Data excerpts:
────────
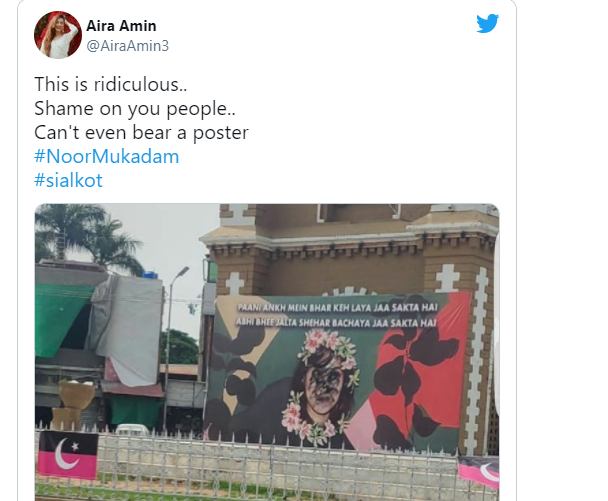This screenshot has height=501, width=608.
Task: Open the Twitter bird logo link
Action: (x=487, y=23)
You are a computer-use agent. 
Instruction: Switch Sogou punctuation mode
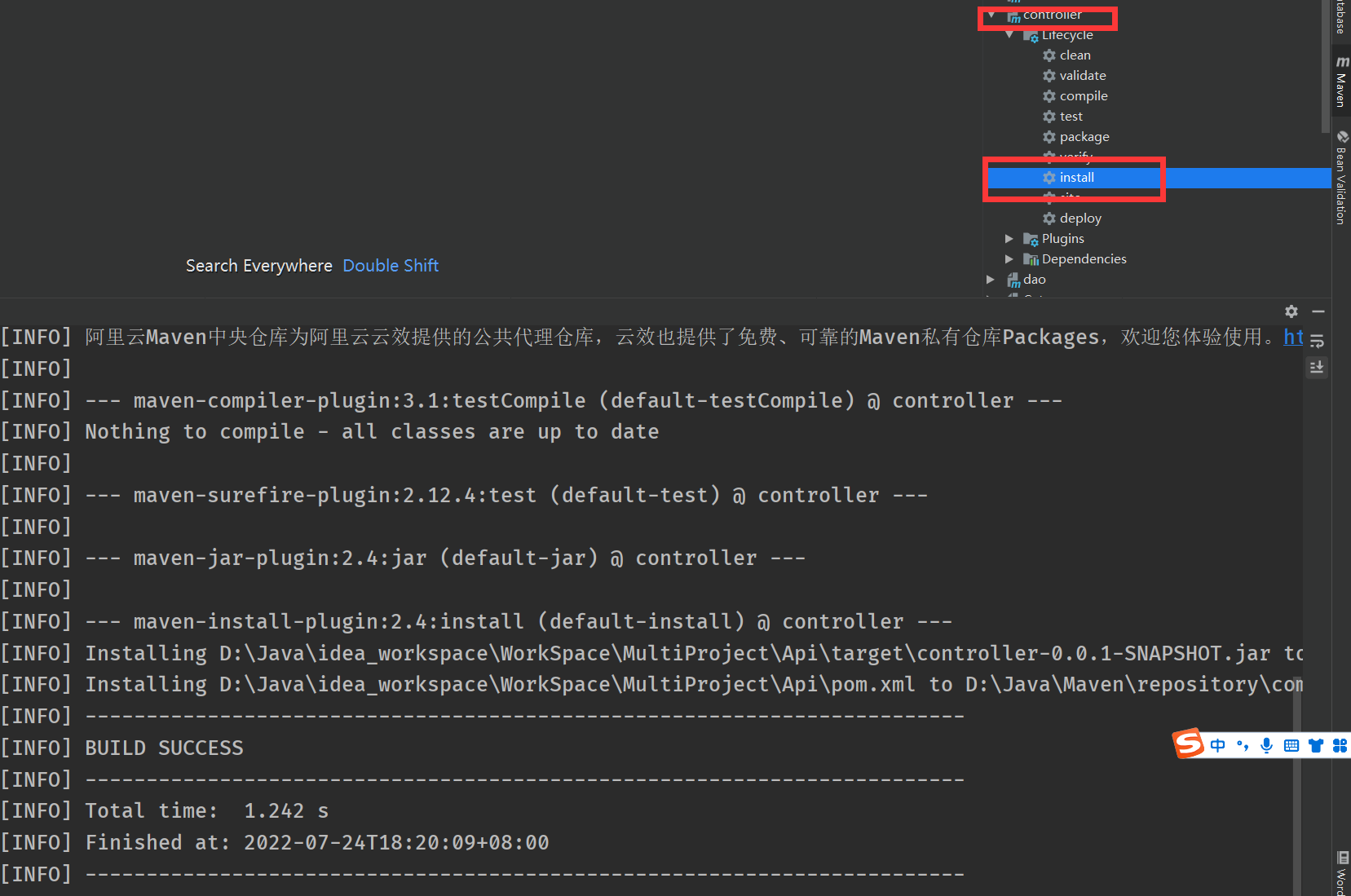pos(1243,745)

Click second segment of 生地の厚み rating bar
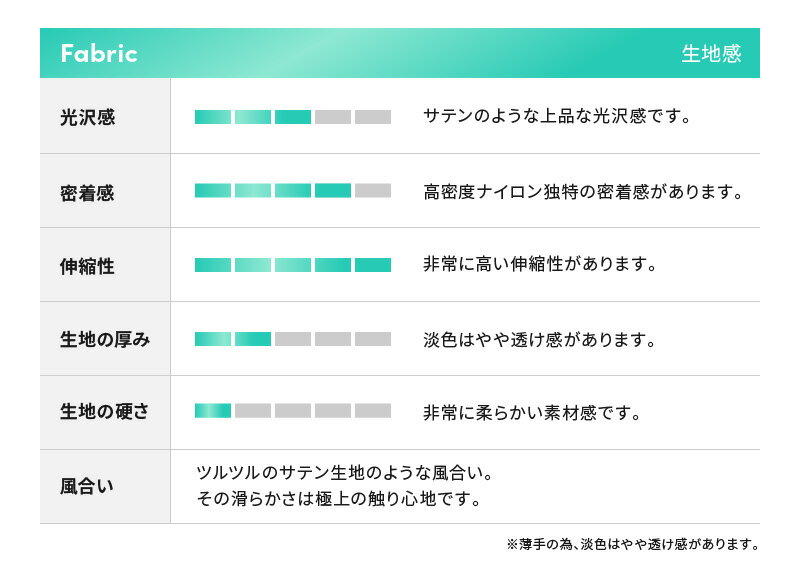tap(253, 339)
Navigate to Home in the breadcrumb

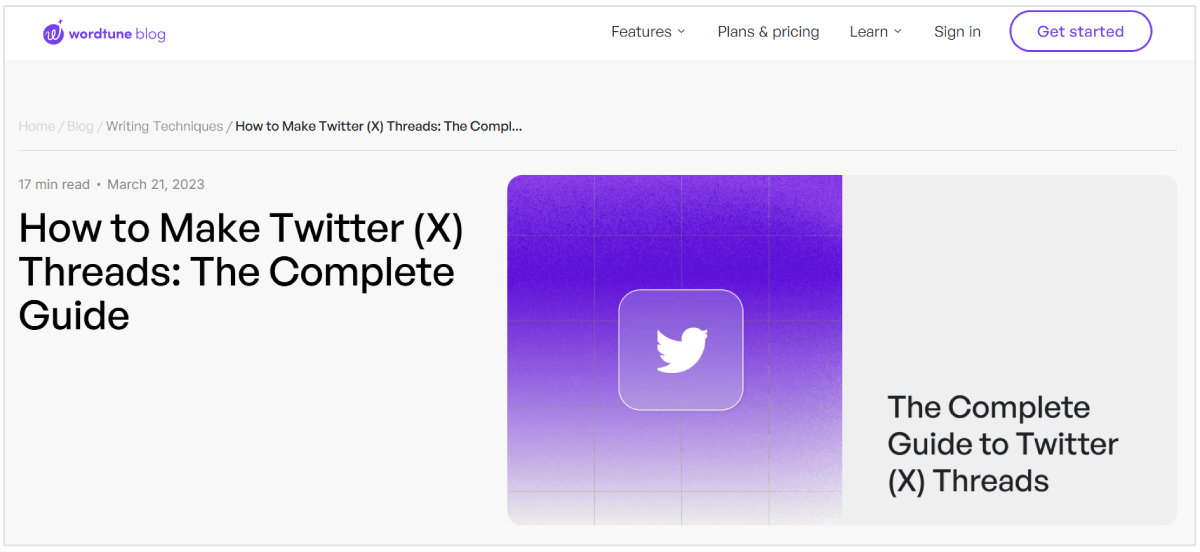pyautogui.click(x=37, y=126)
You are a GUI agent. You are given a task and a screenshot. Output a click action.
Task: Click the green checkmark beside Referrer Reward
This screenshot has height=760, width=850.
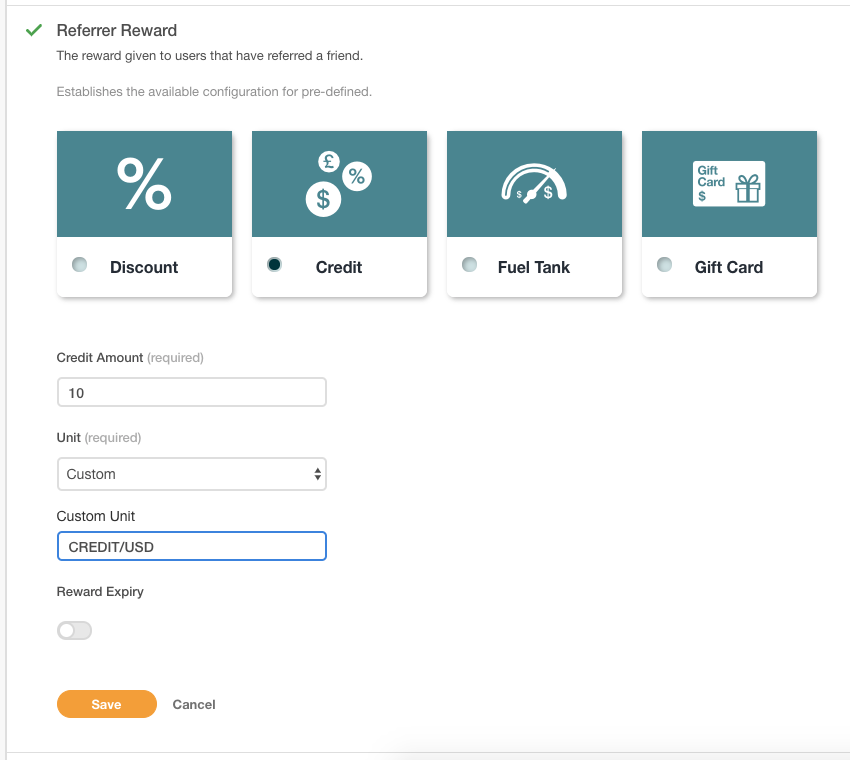click(33, 31)
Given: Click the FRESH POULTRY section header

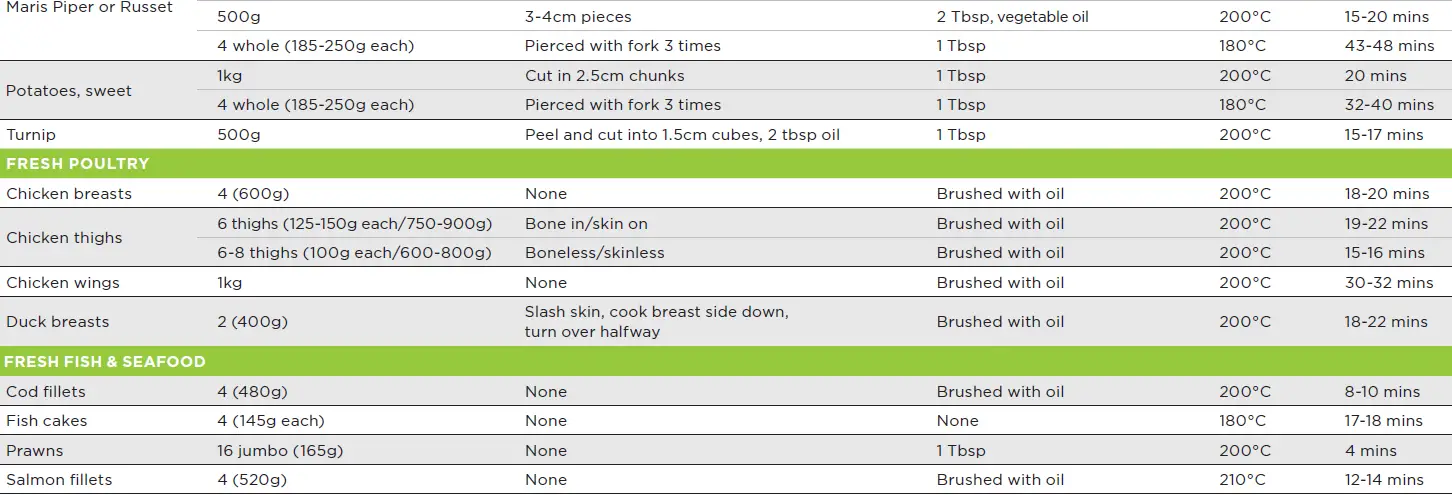Looking at the screenshot, I should coord(77,164).
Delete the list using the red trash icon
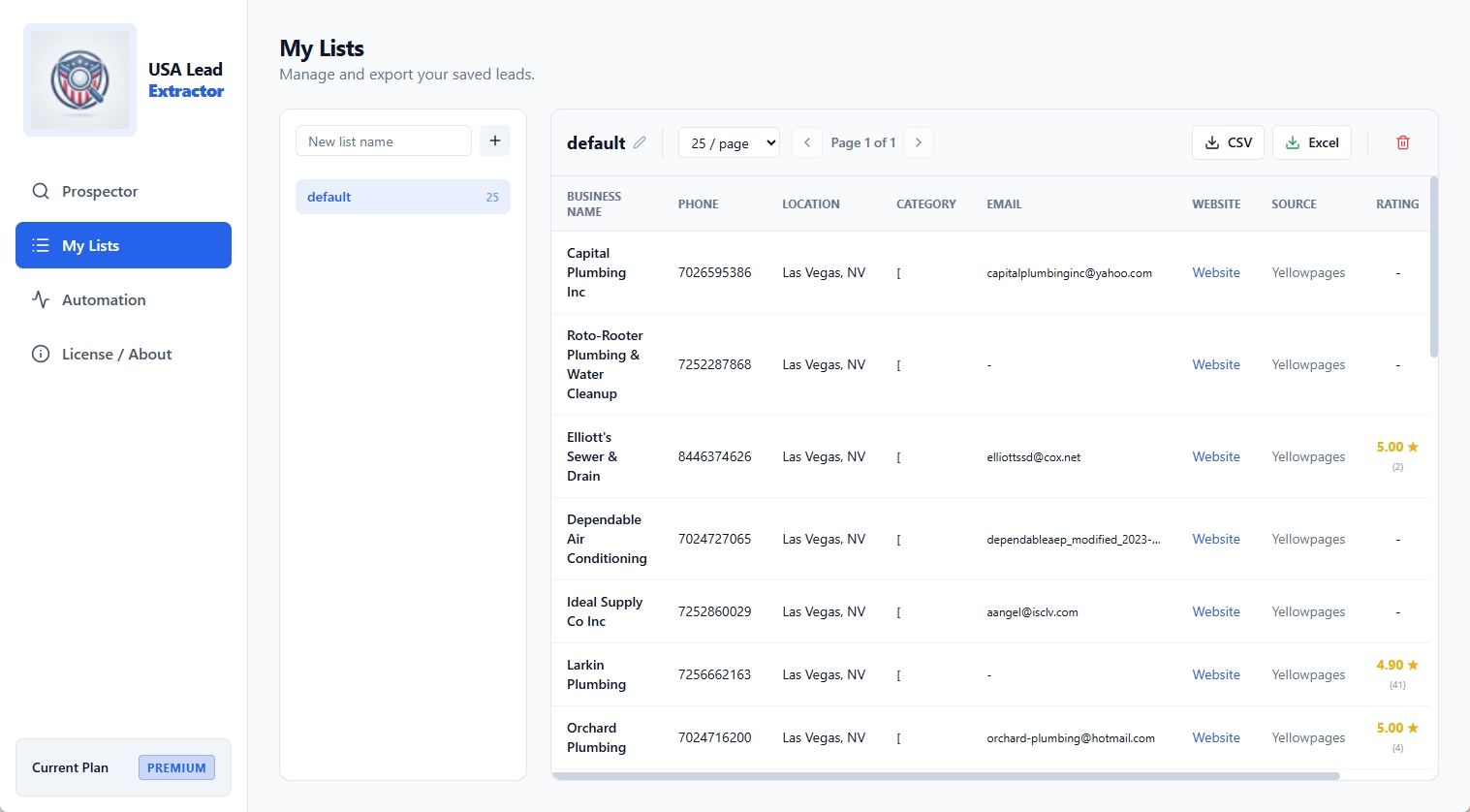The width and height of the screenshot is (1470, 812). tap(1402, 142)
────────
▸ **TASK**: From the line containing "You are a computer-use agent." through the end of the entries, quote each line exactly and nothing else, excluding all pictures.

▸ **ANSWER**:
You are a computer-use agent. 
Instruction: Switch Sogou punctuation mode
pos(1243,745)

Click second segment of 生地の厚み rating bar
tap(253, 339)
Navigate to Home in the breadcrumb

pyautogui.click(x=37, y=126)
You are a GUI agent. You are given a task and a screenshot. Output a click action.
Task: Click the green checkmark beside Referrer Reward
This screenshot has height=760, width=850.
click(33, 31)
Given: Click the FRESH POULTRY section header

Looking at the screenshot, I should coord(77,164).
Delete the list using the red trash icon
The width and height of the screenshot is (1470, 812). tap(1402, 142)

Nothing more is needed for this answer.